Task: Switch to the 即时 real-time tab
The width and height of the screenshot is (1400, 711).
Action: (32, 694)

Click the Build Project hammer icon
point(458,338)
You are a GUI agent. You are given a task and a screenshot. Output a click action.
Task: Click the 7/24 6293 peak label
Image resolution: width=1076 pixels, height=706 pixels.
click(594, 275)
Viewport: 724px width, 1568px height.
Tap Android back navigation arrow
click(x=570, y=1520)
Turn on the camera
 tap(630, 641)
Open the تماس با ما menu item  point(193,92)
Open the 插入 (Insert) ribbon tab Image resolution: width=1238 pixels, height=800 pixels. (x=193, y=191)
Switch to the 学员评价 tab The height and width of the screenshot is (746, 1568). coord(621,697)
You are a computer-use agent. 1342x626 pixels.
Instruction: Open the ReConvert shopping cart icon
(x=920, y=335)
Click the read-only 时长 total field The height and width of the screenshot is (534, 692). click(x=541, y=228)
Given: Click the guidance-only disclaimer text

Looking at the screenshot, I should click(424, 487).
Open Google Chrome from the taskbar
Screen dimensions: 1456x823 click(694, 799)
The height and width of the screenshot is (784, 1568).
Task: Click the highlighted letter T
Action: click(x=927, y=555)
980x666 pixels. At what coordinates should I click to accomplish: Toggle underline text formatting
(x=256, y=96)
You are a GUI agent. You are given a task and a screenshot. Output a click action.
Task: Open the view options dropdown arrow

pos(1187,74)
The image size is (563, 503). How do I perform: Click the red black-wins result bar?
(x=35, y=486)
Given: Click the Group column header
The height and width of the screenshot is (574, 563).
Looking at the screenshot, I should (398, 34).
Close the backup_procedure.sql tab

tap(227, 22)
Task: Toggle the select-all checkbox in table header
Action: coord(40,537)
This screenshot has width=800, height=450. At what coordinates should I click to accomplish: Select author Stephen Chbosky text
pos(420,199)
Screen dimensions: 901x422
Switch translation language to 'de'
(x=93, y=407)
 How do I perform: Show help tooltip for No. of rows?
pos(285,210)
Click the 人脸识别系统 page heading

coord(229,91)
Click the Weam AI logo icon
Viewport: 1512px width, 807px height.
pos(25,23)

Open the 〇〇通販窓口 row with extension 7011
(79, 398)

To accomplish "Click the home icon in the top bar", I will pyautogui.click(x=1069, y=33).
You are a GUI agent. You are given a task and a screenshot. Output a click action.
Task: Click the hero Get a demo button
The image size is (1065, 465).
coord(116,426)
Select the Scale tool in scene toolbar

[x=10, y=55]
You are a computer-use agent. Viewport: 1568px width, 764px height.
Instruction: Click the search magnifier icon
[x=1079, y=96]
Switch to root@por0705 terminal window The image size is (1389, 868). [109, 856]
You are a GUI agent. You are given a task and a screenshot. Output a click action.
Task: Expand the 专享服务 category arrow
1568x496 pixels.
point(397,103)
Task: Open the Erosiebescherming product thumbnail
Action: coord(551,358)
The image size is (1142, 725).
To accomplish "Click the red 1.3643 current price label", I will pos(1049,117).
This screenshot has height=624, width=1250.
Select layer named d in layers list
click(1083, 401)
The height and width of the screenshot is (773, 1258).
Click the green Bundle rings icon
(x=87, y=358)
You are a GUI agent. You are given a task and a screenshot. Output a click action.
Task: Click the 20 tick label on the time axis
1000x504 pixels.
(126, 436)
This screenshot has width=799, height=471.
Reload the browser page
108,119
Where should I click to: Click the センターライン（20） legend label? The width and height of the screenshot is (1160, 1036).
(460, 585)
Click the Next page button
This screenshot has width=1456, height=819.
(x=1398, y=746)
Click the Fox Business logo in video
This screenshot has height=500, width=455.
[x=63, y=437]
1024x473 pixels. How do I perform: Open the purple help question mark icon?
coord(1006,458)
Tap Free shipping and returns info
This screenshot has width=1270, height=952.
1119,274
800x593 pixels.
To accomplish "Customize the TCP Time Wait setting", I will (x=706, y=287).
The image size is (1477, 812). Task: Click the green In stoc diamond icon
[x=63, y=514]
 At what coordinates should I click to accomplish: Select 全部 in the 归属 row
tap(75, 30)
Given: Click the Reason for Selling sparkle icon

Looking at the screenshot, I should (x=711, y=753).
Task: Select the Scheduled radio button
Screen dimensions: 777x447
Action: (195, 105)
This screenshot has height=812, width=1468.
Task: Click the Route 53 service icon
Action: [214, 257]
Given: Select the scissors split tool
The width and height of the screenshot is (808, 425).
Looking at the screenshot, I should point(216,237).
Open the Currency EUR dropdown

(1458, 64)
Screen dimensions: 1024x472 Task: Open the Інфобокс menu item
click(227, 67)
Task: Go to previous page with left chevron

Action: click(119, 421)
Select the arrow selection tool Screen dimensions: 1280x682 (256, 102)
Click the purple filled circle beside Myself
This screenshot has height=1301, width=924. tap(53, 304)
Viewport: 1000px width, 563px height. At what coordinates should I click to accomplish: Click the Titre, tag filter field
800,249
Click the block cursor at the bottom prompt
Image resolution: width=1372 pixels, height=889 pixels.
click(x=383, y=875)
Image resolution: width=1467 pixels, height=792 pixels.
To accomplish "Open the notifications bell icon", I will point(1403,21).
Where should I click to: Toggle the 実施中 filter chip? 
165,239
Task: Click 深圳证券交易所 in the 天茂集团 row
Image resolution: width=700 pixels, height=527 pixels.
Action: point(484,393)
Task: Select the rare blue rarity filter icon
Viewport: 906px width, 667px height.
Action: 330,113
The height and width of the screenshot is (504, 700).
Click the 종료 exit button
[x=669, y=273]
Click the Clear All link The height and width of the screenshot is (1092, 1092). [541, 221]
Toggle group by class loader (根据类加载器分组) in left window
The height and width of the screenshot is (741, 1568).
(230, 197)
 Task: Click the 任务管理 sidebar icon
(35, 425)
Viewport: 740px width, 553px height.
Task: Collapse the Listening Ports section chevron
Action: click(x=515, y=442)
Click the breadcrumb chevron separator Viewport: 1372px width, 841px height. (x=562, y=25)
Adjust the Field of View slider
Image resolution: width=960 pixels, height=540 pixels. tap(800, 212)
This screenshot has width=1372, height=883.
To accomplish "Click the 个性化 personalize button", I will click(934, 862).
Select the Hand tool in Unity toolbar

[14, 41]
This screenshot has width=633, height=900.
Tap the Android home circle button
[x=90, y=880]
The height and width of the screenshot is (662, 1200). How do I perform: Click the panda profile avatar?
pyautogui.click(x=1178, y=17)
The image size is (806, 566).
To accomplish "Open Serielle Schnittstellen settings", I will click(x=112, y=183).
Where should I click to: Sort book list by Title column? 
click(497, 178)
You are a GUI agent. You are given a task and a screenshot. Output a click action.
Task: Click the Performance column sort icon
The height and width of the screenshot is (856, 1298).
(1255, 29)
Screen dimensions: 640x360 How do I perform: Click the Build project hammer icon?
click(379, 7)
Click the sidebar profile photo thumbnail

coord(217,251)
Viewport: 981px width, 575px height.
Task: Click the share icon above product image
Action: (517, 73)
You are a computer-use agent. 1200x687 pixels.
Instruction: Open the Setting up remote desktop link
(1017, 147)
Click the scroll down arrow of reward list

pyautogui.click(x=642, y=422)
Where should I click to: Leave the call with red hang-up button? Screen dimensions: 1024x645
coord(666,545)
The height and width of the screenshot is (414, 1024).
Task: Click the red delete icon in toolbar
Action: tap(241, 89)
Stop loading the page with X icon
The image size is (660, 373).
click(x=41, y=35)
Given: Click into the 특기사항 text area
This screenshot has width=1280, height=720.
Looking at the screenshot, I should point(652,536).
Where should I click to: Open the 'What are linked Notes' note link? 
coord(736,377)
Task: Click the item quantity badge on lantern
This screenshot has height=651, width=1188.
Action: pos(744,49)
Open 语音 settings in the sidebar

================

EXERCISE DESCRIPTION =
Update the material from the line containing "Where should I click to: Click" up to and including the line containing "Action: click(119, 421)", replacing "radio button" with "option button" and leaving everything else unchanged. Return only those lines.

EXERCISE ANSWER =
Where should I click to: Click the センターライン（20） legend label? The width and height of the screenshot is (1160, 1036).
(460, 585)
Click the Next page button
This screenshot has width=1456, height=819.
(x=1398, y=746)
Click the Fox Business logo in video
This screenshot has height=500, width=455.
[x=63, y=437]
1024x473 pixels. How do I perform: Open the purple help question mark icon?
coord(1006,458)
Tap Free shipping and returns info
This screenshot has width=1270, height=952.
1119,274
800x593 pixels.
To accomplish "Customize the TCP Time Wait setting", I will (x=706, y=287).
The image size is (1477, 812). Task: Click the green In stoc diamond icon
[x=63, y=514]
 At what coordinates should I click to accomplish: Select 全部 in the 归属 row
tap(75, 30)
Given: Click the Reason for Selling sparkle icon

Looking at the screenshot, I should (x=711, y=753).
Task: Select the Scheduled option button
Screen dimensions: 777x447
Action: (195, 105)
This screenshot has height=812, width=1468.
Task: Click the Route 53 service icon
Action: [214, 257]
Given: Select the scissors split tool
The width and height of the screenshot is (808, 425).
Looking at the screenshot, I should point(216,237).
Open the Currency EUR dropdown

(1458, 64)
Screen dimensions: 1024x472 Task: Open the Інфобокс menu item
click(227, 67)
Task: Go to previous page with left chevron

Action: click(119, 421)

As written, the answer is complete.